[mpich-devel] tackling "large datatype" change

Fri Jul 12 10:28:13 CDT 2013

On Fri, Jul 12, 2013 at 03:13:37PM +0000, David Goodell (dgoodell) wrote:
> Jeff,
> 
> How could this possibly work correctly with broken (i.e., uses "int"s internally for certain calculations) datatype and communication engines?
> 
> The hard part of large count types is not constructing the actual type, it's processing that type correctly throughout the entire stack...

Exactly.  And it's not "certain" calculations.  Ints are used
pervasively.  

So you have MPIX_Type_contiguous_x(2346319872, MPI_BYTE, &bigtype)

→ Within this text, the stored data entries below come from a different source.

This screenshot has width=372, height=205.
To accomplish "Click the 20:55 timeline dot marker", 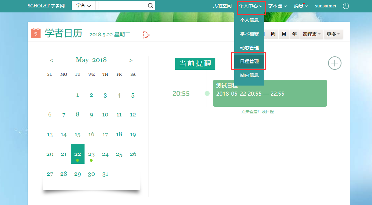I will [x=207, y=93].
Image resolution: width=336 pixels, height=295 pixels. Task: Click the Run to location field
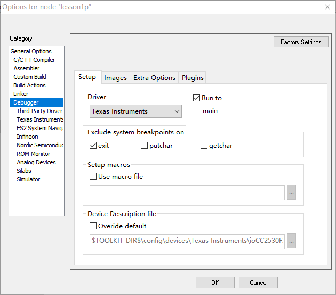[x=252, y=111]
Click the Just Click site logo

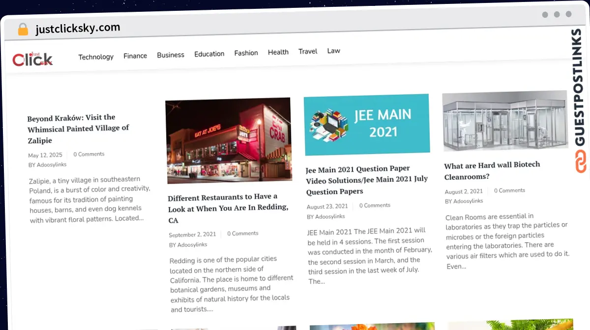pyautogui.click(x=32, y=59)
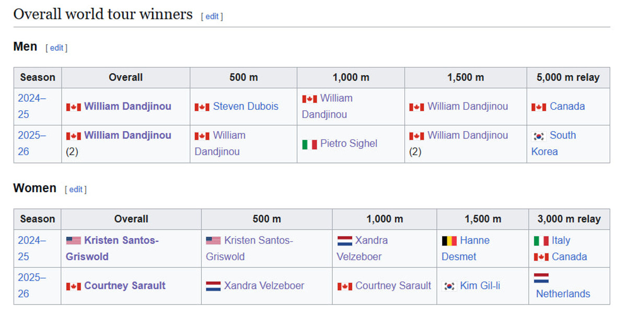
Task: Click South Korea flag beside Kim Gil-li
Action: 449,286
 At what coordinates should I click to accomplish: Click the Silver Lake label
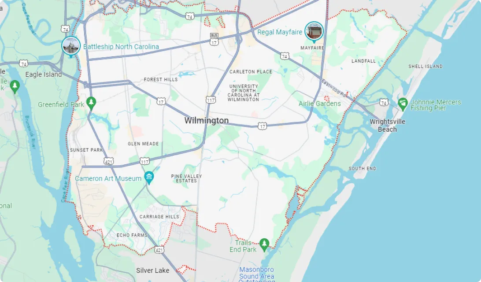click(153, 271)
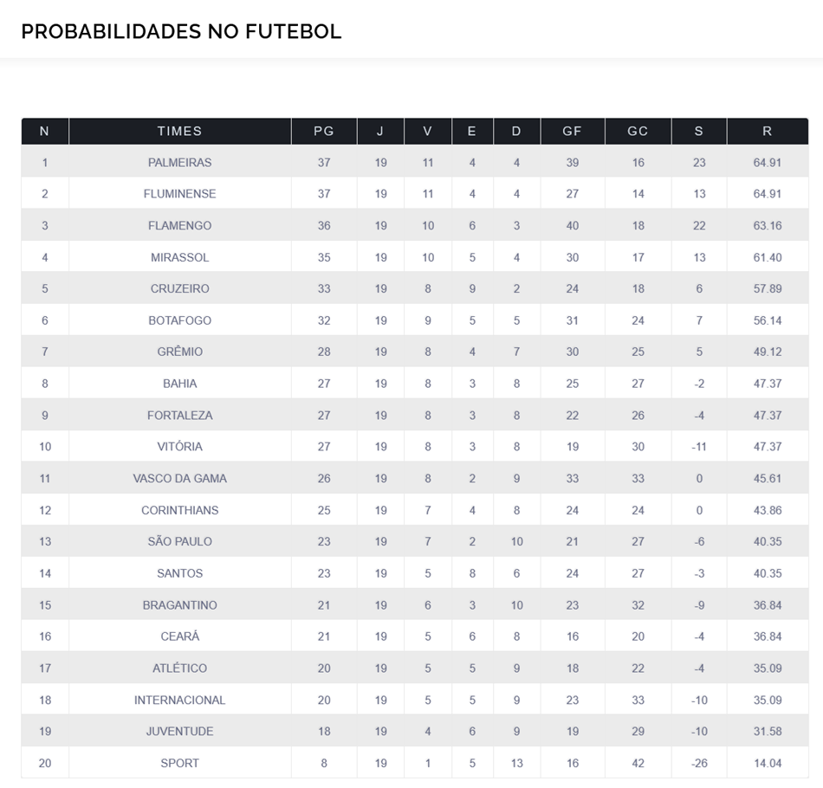Image resolution: width=823 pixels, height=788 pixels.
Task: Sort table by the PG column header
Action: pos(323,131)
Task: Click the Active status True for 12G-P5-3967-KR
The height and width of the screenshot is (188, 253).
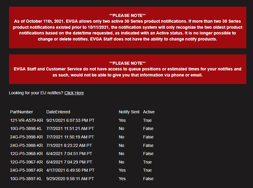Action: click(x=147, y=162)
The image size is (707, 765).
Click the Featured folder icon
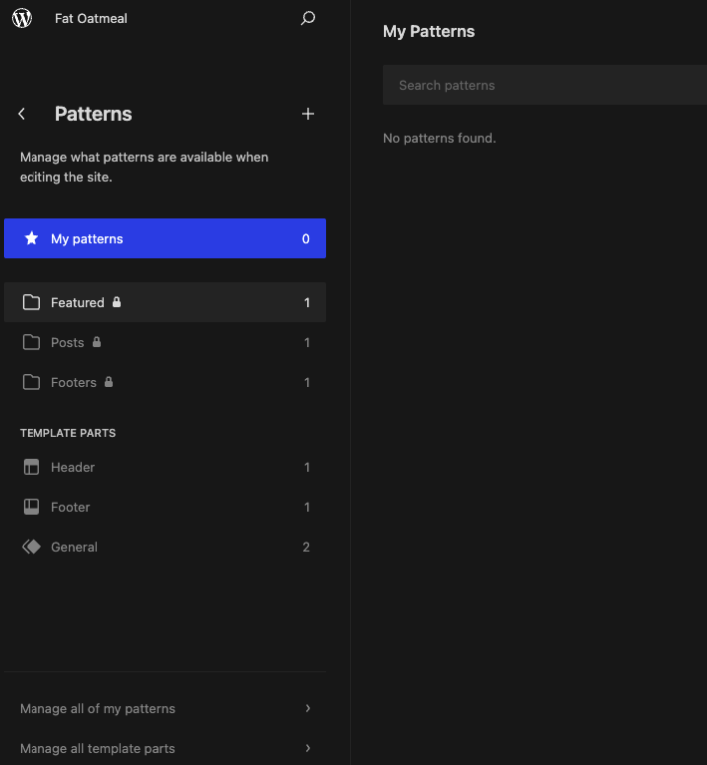point(32,302)
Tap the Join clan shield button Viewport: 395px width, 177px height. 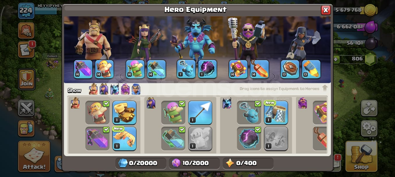pos(27,79)
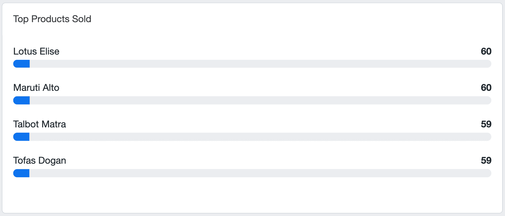
Task: Open the Tofas Dogan product name
Action: click(40, 160)
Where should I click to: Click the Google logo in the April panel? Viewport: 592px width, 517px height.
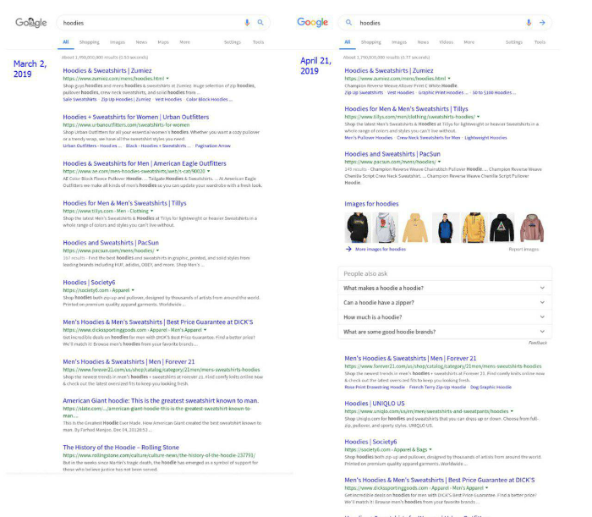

How do you feed that to underlying MPI?

You can make a contig of a million MPI_BYTES.  Then you make a struct
type of 2237 "megabyte" types and 655360 MPI_BYTE types.

Now what?  Oh, MPICH blows up.  (patch 1: make mpich not blow up)

OK, now you get a type with a size of -1948647424 and you go crazy
finding all the places where "this much data" is stuffed into an int.

I think that correctly summarizes my Thursday...

Anyway, this is scutt work -- necesary and welcome, but not research
by any means.  I'd hate for anyone else to duplicate work in this
area, hence my declaration of intent.

I have no idea how to partition this if someone else wanted to chip
away at the problem.

==rob

> 
> -Dave
> 
> On Jul 12, 2013, at 9:57 AM, Jeff Hammond <jhammond at alcf.anl.gov> wrote:
> 
> > Hi Rob,
> > 
> > I started working on something to address this a few weeks ago.  I was going to write a portable (i.e. above MPI) implementation of 
> > 
> > MPIX_Type_contiguous_x(MPI_Count count, MPI_Datatype old_type, MPI_Datatype *newtype)
> > 
> > and then reimplement it efficiently in MPICH.  I will also try to get JeffS or DaveG to create it for OtherMPI so e.g. PETSc can use it more broadly.
> > 
> > Does this sound like an okay plan to you?  I've not pushed the latest code to Github but when I do, I'll send you the link.
> > 
> > Best,
> > 
> > Jeff
> > 
> > 
> > ----- Original Message -----
> >> From: "Rob Latham" <robl at mcs.anl.gov>
> >> To: devel at mpich.org
> >> Sent: Friday, July 12, 2013 6:25:14 AM
> >> Subject: [mpich-devel] tackling "large datatype" change
> >> 
> >> I've been trying to tackle tt #1742, #1890, and #1893 as part of some
> >> I/O work that uses large datatypes.
> >> 
> >> Am I stepping on anyone's toes here?  Pavan, I know i bugged you
> >> about these
> >> tickets.  Hope I didn't waste my Thursday on this...
> >> 
> >> Pavan told me there are two problems here, but I think there are
> >> really one solution to both:
> >> 
> >> - large datatype means a datatype that describes more than 2 gigs of
> >>  data.  A million contigs of a million contigs, say
> >> 
> >> - large count means datatypes that use MPI_Count to say how many
> >>  elements they have:  a contig of 3 billion MPI_BYTES, say
> >> 
> >> Internally, though, there's no way to decouple those two problems.
> >> 
> >> The changes are pervasive and make me really nervous.
> >> 
> >> I've been sometimes pushing changes to the ticket-1742-bigio branch.
> >> 
> >> Who can review datatype changes once I'm done?:
> >> 
> >> ==rob
> >> 
> >> --
> >> Rob Latham
> >> Mathematics and Computer Science Division
> >> Argonne National Lab, IL USA
> >> 
> > 
> > -- 
> > Jeff Hammond
> > Argonne Leadership Computing Facility
> > University of Chicago Computation Institute
> > jhammond at alcf.anl.gov / (630) 252-5381
> > http://www.linkedin.com/in/jeffhammond
> > https://wiki.alcf.anl.gov/parts/index.php/User:Jhammond
> > ALCF docs: http://www.alcf.anl.gov/user-guides
> 

-- 
Rob Latham
Mathematics and Computer Science Division
Argonne National Lab, IL USA